Under the amendment, a document is "prepared" when the statement proffered was recorded in that document. For example, if a hardcopy document is prepared in 1995, and a party seeks to admit a scanned copy of that document, the date of preparation is 1995 even though the scan was made long after that--the subsequent scan does not alter the document. The relevant point is the date on which the information is recorded, not when the information is prepared for trial. However, if the content of the document is itself altered after the cut-off date, then the hearsay exception will not apply to statements that were added in the alteration.

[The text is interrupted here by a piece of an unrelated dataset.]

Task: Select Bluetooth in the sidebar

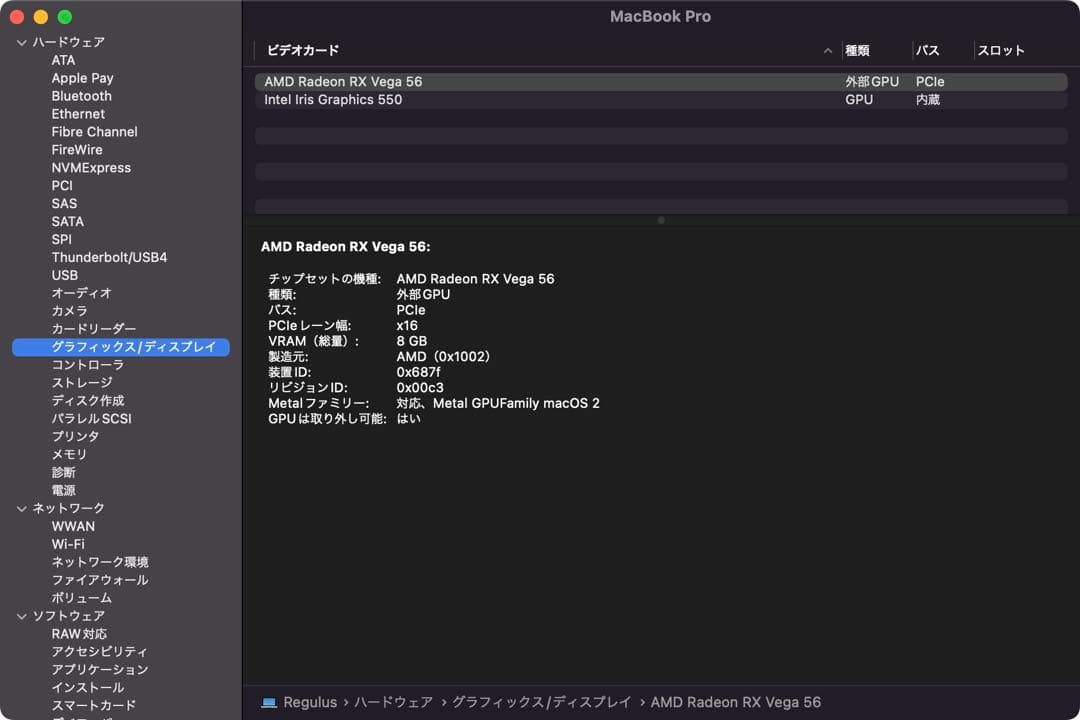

COMMENT TO 2015 AMENDMENT TO RULE 803(6)
The rule has been amended to clarify that if the proponent has established the stated requirements of the exception -- regular business with regularly kept record, source with personal knowledge, record made timely, and foundation testimony or certification -- then the burden is on the opponent to show that the source of information or the method or circumstances of preparation indicate a lack of trustworthiness. It is appropriate to impose this burden on opponent, as the basic admissibility requirements are sufficient to establish a presumption that the record is reliable.
The opponent, in meeting its burden, is not necessarily required to introduce affirmative evidence of untrustworthiness. For example, the opponent might argue that a record was prepared in anticipation of litigation and is favorable to the preparing party without needing to introduce evidence on the point. A determination of untrustworthiness necessarily depends on the circumstances.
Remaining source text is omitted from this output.